Because CAPTCHAs rely on perception, users unable to perceive a CAPTCHA (for example, due to a disability or because it is difficult to read) will be unable to perform the task protected by a CAPTCHA. As such, sites implementing CAPTCHAs should provide an audio version of the CAPTCHA in addition to the visual method. The official CAPTCHA site recommends providing an audio CAPTCHA for accessibility reasons.

This is currently not a problem for Appropedia as we use a text-based simple maths CAPTCHA. Wikipedia again, under the heading Attempts at more accessible CAPTCHAs:

Even an audio and visual CAPTCHA will require manual intervention for some users, such as those who are both deaf and blind. There have been various attempts at creating CAPTCHAs that are more accessible. Attempts include the use of JavaScript, mathematical questions ("what is 1+1"), or "common sense" questions ("what color is the sky").

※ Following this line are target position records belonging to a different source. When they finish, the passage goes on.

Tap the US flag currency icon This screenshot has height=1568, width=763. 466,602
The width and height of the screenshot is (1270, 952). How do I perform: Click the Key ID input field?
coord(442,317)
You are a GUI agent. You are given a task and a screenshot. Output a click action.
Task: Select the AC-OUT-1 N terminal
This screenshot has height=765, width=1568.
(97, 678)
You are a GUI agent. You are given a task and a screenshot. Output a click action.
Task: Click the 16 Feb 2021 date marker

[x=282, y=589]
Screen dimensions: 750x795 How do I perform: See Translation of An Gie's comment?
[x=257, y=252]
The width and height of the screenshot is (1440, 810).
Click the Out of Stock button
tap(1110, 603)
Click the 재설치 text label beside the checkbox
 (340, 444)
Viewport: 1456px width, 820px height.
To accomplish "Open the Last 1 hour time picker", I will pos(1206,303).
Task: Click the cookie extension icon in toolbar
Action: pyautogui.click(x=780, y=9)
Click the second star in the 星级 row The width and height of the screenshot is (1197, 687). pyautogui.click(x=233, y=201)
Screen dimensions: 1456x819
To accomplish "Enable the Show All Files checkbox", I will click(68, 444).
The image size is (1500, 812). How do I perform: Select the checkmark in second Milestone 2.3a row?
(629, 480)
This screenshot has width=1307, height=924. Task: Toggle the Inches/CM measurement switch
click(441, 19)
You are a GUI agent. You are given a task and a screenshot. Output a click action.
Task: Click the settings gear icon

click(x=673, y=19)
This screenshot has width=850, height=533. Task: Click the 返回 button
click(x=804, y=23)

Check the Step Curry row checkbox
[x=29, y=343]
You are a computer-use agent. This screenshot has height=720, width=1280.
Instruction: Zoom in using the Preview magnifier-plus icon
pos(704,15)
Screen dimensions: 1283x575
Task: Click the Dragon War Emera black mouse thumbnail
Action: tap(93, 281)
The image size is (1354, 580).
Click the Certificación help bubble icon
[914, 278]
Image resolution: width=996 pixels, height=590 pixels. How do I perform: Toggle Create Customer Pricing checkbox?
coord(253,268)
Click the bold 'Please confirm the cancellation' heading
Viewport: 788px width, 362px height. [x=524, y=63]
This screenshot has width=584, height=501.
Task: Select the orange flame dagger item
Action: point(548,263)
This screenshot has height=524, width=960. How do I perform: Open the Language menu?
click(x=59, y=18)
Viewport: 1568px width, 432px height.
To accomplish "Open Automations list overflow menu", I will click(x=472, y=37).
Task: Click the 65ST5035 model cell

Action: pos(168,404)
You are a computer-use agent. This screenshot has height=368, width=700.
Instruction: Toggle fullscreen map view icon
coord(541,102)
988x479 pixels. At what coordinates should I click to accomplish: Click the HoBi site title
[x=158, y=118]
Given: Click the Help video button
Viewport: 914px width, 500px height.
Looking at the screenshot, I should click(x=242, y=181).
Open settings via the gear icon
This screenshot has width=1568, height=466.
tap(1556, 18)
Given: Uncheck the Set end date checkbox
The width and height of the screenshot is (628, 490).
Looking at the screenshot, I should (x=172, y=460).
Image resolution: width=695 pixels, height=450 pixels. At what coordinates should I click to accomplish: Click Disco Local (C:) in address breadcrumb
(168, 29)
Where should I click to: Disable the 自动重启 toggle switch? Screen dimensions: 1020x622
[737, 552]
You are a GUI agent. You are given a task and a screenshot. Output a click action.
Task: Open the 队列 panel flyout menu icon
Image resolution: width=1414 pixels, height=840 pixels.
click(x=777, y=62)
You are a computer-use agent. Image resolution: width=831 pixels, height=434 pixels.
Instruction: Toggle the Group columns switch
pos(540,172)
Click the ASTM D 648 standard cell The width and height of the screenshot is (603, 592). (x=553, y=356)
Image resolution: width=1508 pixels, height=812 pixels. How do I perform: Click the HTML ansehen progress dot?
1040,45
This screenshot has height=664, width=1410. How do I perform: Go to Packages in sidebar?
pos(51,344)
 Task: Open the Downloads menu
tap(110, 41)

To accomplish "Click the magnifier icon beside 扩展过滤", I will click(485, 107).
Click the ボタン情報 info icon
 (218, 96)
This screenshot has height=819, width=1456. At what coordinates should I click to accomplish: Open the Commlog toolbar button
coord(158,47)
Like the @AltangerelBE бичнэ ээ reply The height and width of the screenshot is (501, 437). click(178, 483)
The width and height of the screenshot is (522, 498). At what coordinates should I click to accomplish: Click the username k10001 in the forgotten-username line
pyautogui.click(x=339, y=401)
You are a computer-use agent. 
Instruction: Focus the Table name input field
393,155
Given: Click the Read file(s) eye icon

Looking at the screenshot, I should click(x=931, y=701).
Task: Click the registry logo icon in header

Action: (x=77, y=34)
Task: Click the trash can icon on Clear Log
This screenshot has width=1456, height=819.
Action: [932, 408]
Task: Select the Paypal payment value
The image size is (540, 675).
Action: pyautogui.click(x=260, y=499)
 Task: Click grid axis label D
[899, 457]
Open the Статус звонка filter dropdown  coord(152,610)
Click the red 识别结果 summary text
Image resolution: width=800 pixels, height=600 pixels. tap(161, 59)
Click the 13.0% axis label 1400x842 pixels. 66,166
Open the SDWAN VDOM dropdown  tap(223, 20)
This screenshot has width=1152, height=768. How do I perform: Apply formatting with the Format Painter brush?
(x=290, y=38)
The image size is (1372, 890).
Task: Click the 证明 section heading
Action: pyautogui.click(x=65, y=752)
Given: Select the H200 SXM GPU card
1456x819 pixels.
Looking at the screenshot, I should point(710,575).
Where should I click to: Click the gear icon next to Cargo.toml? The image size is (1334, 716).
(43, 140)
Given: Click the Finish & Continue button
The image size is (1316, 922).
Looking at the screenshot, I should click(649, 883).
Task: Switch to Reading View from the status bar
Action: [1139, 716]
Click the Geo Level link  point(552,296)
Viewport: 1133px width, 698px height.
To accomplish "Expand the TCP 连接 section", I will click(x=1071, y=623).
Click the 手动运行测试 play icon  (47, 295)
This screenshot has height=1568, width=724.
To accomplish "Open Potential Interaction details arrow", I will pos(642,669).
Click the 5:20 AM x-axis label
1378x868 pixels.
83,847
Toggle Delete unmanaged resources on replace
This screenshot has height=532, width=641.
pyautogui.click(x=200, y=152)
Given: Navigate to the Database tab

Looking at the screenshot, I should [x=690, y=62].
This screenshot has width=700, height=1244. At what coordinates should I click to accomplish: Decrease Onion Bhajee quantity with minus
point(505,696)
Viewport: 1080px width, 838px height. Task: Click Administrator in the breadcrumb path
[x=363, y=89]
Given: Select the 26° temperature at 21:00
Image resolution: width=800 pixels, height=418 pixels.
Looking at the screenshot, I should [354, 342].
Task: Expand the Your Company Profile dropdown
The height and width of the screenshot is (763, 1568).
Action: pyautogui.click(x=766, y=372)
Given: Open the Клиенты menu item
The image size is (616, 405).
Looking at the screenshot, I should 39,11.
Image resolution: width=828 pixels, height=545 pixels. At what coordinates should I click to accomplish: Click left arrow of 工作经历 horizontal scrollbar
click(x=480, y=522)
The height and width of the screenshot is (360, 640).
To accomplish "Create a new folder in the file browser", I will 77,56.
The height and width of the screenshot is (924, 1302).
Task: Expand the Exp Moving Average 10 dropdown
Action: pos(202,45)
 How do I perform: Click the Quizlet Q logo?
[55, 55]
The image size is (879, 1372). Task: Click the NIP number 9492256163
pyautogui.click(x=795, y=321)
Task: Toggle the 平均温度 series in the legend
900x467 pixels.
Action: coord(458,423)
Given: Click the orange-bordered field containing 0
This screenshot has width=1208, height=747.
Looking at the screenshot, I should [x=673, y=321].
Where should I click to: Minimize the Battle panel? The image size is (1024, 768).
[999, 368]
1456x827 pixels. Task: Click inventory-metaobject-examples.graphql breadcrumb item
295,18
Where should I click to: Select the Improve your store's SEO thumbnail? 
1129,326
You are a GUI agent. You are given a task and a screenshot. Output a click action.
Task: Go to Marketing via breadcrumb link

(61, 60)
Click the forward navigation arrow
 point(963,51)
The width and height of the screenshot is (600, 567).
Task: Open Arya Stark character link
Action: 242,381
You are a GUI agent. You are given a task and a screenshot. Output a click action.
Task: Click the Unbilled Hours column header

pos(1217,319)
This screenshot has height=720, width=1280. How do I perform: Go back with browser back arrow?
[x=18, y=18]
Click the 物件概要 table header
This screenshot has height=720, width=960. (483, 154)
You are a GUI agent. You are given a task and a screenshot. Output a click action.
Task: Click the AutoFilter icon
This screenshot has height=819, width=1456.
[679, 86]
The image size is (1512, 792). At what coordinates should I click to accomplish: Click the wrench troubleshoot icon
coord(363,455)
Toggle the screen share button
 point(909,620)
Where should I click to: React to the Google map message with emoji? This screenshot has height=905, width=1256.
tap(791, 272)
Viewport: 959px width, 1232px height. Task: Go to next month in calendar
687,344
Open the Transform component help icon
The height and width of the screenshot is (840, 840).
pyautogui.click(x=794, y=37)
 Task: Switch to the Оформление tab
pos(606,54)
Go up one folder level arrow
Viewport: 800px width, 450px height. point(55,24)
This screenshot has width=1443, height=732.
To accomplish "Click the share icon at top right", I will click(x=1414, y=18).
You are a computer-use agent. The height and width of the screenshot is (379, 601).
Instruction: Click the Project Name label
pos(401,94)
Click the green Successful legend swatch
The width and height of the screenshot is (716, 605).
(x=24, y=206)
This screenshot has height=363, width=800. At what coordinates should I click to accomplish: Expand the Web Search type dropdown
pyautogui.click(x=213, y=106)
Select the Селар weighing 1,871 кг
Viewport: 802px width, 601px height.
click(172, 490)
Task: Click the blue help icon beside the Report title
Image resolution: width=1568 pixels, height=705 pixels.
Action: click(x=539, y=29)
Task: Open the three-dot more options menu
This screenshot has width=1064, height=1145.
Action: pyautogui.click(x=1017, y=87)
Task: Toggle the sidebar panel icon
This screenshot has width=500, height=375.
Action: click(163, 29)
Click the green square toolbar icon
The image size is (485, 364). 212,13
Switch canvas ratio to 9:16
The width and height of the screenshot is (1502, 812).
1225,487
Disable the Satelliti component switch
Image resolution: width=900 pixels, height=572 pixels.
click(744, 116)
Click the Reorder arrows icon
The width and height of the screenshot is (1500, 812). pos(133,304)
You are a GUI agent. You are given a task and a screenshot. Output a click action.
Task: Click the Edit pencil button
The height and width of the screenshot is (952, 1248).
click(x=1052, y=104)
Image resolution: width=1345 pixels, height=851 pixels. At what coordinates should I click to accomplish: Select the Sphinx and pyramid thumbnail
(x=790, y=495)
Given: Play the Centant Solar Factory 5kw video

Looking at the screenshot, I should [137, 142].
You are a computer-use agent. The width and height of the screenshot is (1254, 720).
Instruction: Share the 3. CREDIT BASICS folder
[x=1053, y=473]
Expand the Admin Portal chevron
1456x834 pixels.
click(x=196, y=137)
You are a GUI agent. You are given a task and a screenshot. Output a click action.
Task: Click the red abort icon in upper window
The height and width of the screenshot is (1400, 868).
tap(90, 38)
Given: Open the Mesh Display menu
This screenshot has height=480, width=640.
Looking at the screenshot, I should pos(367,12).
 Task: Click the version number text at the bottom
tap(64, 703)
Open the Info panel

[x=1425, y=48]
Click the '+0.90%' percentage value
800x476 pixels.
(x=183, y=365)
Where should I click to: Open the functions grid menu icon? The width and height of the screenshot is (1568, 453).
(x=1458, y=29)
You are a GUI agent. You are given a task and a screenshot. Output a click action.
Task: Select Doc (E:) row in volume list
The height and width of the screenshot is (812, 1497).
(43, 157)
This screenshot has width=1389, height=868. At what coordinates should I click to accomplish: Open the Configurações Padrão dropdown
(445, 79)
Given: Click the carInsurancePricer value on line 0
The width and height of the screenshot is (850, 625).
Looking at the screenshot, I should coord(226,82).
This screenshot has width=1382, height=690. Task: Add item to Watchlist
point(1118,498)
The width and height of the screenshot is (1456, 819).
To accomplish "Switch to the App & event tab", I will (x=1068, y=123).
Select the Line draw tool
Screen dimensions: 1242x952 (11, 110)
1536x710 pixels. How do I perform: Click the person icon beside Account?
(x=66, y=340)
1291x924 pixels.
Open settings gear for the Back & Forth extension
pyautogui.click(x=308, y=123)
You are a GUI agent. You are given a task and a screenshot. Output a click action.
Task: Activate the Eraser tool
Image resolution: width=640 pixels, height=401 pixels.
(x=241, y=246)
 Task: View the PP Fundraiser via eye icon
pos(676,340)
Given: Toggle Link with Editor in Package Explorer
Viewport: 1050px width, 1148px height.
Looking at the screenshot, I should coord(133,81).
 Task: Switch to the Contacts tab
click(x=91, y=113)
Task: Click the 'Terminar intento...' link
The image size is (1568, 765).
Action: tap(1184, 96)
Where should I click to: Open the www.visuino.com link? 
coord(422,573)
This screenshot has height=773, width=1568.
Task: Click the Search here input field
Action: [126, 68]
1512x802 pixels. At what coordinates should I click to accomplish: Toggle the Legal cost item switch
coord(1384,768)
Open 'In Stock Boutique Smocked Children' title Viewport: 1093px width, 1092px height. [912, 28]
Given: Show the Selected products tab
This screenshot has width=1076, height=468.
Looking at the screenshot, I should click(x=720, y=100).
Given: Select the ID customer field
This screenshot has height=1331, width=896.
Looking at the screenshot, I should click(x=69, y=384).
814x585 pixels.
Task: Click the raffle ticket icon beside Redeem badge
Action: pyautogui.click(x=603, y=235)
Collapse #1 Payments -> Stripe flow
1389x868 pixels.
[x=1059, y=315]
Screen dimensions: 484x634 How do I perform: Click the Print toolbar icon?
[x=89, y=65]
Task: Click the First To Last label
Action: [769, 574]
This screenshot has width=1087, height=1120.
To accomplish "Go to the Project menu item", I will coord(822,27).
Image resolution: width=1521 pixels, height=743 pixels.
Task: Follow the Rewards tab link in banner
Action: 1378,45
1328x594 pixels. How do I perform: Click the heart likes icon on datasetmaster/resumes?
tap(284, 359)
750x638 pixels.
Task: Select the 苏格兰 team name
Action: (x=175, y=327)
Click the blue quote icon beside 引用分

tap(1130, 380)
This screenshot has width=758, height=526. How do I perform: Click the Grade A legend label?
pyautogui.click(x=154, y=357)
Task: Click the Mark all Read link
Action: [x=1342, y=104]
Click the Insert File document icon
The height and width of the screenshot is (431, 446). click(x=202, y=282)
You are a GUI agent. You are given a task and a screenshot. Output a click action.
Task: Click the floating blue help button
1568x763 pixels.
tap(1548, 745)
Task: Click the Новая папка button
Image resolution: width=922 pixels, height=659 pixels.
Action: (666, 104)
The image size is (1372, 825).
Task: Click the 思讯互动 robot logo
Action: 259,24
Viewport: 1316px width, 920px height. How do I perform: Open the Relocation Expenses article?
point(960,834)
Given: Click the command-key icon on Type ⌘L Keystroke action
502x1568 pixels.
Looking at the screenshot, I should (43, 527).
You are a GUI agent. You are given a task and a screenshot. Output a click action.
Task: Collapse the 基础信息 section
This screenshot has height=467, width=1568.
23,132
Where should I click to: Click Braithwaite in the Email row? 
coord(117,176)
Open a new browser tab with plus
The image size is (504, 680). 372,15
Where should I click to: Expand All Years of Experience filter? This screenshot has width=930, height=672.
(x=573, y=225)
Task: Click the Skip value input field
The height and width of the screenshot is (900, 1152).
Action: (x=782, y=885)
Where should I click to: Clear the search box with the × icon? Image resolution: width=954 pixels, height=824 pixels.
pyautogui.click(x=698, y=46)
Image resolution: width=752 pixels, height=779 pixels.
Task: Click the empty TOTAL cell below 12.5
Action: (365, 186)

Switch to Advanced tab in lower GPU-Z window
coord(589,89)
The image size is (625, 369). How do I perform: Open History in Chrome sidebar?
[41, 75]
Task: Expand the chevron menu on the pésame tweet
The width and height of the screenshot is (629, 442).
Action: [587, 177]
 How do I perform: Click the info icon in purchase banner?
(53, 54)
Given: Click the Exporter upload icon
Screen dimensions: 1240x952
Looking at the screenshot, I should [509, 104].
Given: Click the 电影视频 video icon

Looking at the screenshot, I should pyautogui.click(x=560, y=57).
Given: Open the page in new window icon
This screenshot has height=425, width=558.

These attempts violate one or both of the principles of CAPTCHAs: either they cannot be automatically generated or they can be easily cracked given the state of artificial intelligence. As such, the only security these CAPTCHAs provide is security through obscurity; an attacker is unlikely to have encountered the formulation of the CAPTCHA in question, and unlikely to find it worth the time spending resources to break the CAPTCHA of a small site.

For now we should be safe, with good accessibility. But thinking ahead,

Due to the lack of security provided by text based CAPTCHAs, most sites choose to use an audio and visual CAPTCHA as a way of balancing accessibility and security. Often, email support is used to manually provide access to users who are unable to solve a CAPTCHA.

Audio CAPTCHA plugins are available, and options will no doubt improve.